» **Dataset excerpts**
>>>>>
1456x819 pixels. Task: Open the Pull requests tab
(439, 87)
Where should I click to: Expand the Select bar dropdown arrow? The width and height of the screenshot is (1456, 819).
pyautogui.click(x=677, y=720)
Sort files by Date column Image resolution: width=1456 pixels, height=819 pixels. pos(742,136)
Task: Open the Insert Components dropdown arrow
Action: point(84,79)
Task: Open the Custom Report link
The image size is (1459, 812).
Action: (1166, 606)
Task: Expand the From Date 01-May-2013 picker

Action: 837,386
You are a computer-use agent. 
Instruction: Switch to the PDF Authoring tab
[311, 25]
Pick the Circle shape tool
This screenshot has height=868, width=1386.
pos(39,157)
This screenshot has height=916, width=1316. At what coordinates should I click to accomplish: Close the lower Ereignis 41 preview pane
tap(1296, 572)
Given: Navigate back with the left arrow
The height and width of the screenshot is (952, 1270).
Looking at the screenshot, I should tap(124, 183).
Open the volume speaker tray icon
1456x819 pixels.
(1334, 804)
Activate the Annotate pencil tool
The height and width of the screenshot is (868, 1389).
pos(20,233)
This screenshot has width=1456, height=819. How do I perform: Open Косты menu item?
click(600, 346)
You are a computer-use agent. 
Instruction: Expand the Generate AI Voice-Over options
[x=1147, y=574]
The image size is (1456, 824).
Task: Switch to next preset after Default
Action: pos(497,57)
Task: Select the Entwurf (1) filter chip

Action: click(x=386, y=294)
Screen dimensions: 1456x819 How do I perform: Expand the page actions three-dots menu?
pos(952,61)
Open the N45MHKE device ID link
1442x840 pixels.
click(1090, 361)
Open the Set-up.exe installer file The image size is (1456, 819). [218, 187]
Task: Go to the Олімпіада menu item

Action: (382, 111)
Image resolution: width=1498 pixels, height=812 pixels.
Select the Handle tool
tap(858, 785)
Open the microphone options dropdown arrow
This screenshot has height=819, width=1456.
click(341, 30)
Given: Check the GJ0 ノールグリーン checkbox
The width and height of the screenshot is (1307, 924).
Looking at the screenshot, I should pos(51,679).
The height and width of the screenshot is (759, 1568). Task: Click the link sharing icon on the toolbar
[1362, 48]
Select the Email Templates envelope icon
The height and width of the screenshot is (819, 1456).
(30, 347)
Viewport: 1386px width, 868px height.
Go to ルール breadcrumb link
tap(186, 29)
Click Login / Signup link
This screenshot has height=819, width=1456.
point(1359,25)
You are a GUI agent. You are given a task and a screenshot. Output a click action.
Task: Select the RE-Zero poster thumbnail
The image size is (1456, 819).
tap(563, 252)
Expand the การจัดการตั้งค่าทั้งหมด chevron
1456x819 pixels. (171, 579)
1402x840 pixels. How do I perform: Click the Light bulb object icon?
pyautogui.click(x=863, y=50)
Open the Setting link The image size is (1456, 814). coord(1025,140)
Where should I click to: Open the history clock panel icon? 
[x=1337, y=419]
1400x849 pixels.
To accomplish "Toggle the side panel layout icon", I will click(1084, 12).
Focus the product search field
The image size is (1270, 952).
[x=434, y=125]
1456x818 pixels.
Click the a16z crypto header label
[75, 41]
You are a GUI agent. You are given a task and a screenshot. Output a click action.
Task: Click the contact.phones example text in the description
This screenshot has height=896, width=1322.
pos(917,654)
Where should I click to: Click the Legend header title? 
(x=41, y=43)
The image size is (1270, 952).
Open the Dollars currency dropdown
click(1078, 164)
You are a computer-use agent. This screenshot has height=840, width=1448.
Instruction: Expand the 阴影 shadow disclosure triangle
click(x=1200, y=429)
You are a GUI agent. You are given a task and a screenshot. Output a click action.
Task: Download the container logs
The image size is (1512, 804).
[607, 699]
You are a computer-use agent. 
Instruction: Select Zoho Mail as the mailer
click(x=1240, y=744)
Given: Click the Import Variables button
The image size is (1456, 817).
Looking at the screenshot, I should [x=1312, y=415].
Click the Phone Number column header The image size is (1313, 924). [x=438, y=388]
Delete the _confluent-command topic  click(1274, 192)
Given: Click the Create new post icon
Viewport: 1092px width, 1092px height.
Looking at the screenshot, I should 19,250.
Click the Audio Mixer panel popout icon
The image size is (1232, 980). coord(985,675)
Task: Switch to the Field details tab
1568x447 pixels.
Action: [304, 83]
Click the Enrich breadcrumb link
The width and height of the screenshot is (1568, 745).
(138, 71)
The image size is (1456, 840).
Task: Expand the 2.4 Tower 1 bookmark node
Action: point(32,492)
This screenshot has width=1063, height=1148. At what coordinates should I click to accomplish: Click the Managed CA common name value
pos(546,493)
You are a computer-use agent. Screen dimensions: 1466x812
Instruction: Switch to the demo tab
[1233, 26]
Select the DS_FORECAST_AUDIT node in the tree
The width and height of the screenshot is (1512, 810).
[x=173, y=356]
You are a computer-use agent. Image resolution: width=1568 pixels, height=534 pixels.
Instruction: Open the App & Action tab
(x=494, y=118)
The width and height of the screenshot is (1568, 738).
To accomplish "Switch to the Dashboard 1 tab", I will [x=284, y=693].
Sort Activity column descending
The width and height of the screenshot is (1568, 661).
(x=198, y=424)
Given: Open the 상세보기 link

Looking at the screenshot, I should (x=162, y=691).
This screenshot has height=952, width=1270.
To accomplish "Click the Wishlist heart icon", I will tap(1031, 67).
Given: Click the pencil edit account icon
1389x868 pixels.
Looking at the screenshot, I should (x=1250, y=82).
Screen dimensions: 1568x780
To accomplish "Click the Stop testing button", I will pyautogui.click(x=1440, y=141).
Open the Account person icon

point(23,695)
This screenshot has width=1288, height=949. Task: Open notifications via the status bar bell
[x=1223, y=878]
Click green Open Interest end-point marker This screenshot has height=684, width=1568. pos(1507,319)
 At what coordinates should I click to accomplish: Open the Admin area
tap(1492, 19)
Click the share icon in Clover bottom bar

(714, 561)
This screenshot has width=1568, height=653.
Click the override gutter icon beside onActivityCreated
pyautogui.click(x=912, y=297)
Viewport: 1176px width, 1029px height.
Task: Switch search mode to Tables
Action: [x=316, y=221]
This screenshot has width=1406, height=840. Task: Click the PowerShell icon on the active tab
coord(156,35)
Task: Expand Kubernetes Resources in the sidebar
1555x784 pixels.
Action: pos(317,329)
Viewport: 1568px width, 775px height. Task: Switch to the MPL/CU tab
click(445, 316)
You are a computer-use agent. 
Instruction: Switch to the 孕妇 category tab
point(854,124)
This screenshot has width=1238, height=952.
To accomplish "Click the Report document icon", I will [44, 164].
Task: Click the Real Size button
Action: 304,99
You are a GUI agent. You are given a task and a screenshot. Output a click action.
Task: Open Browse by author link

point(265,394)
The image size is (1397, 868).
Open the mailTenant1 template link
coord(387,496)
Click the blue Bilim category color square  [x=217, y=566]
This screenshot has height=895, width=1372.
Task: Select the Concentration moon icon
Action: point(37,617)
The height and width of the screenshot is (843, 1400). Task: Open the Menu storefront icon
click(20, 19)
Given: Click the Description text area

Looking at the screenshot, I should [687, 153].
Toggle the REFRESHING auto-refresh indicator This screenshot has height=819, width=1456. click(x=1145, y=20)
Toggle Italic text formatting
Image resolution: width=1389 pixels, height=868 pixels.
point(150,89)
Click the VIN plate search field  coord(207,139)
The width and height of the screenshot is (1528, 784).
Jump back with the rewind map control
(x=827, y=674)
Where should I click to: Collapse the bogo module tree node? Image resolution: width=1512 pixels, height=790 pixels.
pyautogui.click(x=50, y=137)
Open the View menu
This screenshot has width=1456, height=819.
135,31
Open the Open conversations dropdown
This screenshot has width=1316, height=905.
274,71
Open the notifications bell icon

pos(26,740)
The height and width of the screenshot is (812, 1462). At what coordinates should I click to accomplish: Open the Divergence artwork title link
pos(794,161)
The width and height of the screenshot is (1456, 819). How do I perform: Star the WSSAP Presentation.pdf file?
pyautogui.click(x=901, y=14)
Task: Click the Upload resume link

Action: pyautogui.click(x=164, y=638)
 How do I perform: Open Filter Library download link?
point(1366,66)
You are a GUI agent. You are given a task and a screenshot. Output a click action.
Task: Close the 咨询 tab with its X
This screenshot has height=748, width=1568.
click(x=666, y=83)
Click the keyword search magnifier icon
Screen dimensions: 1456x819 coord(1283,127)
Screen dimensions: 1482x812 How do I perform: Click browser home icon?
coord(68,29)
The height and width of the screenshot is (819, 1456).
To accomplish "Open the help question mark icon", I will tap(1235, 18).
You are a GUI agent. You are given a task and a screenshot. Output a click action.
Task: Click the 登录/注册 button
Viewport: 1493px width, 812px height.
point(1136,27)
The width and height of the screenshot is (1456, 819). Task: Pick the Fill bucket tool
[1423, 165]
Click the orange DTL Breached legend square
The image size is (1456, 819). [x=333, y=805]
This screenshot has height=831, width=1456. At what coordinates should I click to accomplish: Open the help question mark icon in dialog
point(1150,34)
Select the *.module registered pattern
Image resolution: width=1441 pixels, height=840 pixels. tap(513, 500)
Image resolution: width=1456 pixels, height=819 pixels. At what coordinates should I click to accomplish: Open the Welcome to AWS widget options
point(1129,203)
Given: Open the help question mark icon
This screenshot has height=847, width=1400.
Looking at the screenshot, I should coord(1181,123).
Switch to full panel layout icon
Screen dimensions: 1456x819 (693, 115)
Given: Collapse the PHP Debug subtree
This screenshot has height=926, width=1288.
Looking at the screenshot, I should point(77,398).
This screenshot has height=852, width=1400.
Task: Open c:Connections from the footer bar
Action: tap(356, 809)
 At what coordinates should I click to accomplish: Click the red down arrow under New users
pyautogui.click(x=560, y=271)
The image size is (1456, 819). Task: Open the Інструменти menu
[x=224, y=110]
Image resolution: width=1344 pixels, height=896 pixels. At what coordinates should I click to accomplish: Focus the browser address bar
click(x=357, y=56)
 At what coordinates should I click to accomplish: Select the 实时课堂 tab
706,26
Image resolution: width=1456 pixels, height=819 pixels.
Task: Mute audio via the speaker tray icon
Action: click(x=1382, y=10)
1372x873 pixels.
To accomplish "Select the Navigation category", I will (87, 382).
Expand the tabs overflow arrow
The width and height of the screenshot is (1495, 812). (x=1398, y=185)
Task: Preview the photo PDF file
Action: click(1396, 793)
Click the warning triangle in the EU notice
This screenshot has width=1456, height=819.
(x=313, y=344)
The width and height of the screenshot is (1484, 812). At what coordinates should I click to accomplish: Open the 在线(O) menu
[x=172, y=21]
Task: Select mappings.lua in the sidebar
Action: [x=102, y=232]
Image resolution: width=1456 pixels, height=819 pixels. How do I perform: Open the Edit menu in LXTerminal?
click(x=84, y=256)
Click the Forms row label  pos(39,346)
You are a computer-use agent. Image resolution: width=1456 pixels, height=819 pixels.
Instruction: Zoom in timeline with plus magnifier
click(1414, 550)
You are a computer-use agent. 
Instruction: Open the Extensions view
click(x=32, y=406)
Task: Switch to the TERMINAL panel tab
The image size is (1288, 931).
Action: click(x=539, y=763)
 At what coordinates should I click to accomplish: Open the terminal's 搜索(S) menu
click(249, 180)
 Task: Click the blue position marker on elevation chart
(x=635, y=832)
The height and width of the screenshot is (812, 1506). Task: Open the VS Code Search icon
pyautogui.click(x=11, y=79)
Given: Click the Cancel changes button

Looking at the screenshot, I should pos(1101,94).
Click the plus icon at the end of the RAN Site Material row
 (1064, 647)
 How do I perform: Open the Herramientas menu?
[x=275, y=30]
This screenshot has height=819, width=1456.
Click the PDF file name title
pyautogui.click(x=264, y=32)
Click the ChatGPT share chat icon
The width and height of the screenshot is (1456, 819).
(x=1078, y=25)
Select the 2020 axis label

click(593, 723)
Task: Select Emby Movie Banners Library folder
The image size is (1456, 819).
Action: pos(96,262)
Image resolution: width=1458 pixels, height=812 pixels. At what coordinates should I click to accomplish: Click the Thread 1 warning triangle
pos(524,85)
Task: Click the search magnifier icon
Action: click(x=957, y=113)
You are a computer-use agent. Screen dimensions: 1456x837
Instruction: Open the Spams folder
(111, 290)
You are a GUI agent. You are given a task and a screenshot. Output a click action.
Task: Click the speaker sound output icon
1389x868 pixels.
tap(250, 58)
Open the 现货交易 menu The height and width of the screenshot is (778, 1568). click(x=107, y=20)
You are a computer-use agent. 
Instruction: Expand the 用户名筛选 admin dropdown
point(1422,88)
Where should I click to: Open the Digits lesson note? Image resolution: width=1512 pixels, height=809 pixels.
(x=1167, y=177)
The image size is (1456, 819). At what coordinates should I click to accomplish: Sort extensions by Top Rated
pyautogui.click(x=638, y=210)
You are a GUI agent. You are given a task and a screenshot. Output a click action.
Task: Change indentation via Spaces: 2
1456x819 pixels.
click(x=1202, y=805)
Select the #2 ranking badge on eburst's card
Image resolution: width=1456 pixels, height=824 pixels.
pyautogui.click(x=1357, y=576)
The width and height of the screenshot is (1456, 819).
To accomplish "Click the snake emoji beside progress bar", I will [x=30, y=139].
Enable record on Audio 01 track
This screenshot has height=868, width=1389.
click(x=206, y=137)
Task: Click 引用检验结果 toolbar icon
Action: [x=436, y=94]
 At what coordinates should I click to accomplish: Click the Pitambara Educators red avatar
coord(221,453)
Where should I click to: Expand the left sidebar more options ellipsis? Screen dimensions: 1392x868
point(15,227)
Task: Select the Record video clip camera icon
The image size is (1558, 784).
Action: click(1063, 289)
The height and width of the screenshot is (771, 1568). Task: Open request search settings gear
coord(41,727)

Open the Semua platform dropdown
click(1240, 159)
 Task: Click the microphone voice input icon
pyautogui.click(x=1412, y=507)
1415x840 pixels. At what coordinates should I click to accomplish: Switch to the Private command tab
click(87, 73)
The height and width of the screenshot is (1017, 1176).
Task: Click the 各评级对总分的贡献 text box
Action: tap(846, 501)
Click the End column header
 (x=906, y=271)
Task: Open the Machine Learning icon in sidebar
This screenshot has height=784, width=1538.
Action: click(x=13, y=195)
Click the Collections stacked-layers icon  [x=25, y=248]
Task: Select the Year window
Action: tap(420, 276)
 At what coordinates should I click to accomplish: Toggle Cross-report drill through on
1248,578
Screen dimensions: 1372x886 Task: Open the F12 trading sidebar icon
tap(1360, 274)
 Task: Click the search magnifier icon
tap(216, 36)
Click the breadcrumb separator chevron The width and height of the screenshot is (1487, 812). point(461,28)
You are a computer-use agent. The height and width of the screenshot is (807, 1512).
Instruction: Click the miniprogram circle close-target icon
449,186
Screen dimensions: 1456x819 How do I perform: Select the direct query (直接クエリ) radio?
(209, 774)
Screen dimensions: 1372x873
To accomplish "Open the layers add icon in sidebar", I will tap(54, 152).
<<<<<
» **Task**
Within the material above, output exactly the lines from the one with "The height and width of the screenshot is (759, 1568)." through the one with "1456x818 pixels.", end lines included, and nothing besides.

» **Solved exercise**
The height and width of the screenshot is (759, 1568). Task: Click the link sharing icon on the toolbar
[1362, 48]
Select the Email Templates envelope icon
The height and width of the screenshot is (819, 1456).
(30, 347)
Viewport: 1386px width, 868px height.
Go to ルール breadcrumb link
tap(186, 29)
Click Login / Signup link
This screenshot has height=819, width=1456.
point(1359,25)
You are a GUI agent. You are given a task and a screenshot. Output a click action.
Task: Select the RE-Zero poster thumbnail
The image size is (1456, 819).
tap(563, 252)
Expand the การจัดการตั้งค่าทั้งหมด chevron
1456x819 pixels. (171, 579)
1402x840 pixels. How do I perform: Click the Light bulb object icon?
pyautogui.click(x=863, y=50)
Open the Setting link The image size is (1456, 814). coord(1025,140)
Where should I click to: Open the history clock panel icon? 
[x=1337, y=419]
1400x849 pixels.
To accomplish "Toggle the side panel layout icon", I will click(1084, 12).
Focus the product search field
The image size is (1270, 952).
[x=434, y=125]
1456x818 pixels.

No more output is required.